IHD 2

Non-Specific Defense Mechanisms

  • Prevent the spread of infection until specific mechanisms activate (3-4 days).

  • Once activated, lymphocytes are very effective.

Cell-Mediated Immunity

  • Involves T-lymphocytes, natural killer cells (Innate), and macrophages (Innate).

Antibody-Mediated Immunity (Humoral Mediated)

  • Specific defense mechanism can be direct or activate complement system.

Cell-Mediated Defense Mechanisms

Lymphocytes

  • Two primary types: T-lymphocytes and B-lymphocytes, derived from lymphoblasts in red bone marrow.
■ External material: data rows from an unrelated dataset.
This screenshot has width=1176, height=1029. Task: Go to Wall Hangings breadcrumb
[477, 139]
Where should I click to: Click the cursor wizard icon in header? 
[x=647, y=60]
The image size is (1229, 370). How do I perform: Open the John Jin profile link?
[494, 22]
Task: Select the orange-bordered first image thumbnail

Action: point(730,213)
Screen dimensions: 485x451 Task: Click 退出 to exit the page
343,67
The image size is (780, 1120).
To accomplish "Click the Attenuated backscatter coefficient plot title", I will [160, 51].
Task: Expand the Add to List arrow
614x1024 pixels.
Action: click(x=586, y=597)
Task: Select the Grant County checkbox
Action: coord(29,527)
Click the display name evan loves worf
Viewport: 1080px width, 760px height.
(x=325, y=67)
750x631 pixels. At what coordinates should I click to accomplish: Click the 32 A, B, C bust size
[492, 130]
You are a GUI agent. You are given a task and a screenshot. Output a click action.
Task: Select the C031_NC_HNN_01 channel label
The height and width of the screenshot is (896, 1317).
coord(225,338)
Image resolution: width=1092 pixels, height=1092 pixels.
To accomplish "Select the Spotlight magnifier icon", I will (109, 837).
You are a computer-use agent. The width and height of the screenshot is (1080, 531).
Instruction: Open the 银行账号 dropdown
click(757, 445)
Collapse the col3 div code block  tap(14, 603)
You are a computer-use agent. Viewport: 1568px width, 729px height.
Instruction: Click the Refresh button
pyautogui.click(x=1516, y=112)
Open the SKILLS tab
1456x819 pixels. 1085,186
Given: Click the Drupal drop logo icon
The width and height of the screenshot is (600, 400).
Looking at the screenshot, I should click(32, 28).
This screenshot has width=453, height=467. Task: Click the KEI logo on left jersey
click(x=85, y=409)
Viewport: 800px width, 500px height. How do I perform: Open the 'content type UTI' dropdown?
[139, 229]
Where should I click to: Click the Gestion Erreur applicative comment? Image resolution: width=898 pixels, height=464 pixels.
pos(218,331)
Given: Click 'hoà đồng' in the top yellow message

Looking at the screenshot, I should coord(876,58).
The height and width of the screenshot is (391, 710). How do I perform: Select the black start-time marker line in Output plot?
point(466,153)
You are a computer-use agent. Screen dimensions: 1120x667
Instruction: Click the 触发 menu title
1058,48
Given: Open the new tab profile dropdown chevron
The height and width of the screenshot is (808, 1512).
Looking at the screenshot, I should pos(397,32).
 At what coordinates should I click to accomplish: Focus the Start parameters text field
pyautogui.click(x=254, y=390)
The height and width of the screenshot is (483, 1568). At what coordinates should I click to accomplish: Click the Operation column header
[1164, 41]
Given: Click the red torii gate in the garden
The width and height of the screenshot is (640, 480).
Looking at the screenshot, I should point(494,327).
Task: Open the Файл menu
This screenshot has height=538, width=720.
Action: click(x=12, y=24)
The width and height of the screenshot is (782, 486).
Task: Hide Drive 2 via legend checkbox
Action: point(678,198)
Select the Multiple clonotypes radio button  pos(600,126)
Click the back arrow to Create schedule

  • Migrate to lymphatic tissues and organs to gain immunological competency.

T-Lymphocyte Development

  • Immature T-lymphocytes (lymphoid progenitor cells) migrate to thymus gland.

  • Selection process removes non-responsive T-cells (over 95% fail).

  • Mature T-cells stored in inactive state as small lymphocytes.

T-Cell Receptors (TCR)

  • Specific molecules on T-cell surface recognizing antigens.

  • Unique TCR produced through gene rearrangement leads to millions of potential antigen recognition.

Activation Process

  • T-cells activate by binding TCR with MHC-presented antigens on antigen-presenting cells (APCs).

Antigen-Presenting Cells (APCs)

  • Include macrophages, neutrophils, and dendritic cells.

  • Phagocytose antigens, present fragments linked with MHC to T-cells.

  • Only <1 in 10,000 cells may respond.

Sensitized T-Cell Pathway

  1. TH cell activated by antigen–MHC complex presented by APC.

  2. Activated TH cell enlarges and divides (clonal expansion).

  3. Differentiation into T-cell subsets: Cytotoxic T-cells (Tc), Helper T-cells (Th), Suppressor T-cells, Memory cells.

T-Cell Subsets

  • Cytotoxic T-lymphocytes (CD8+): Destroy infected cells and tumor cells.

  • Helper T-lymphocytes (CD4+): Enhance immune response, stimulate B-cells.

  • Suppressor T-lymphocytes (CD8+): Potentially turn off immune response.

  • Memory cells (CD4+ or CD8+): Remain for years, prompt secondary response.

T-Lymphocyte Activation Steps

  1. T-cells migrate to infection site, releasing cytokines and cytotoxins.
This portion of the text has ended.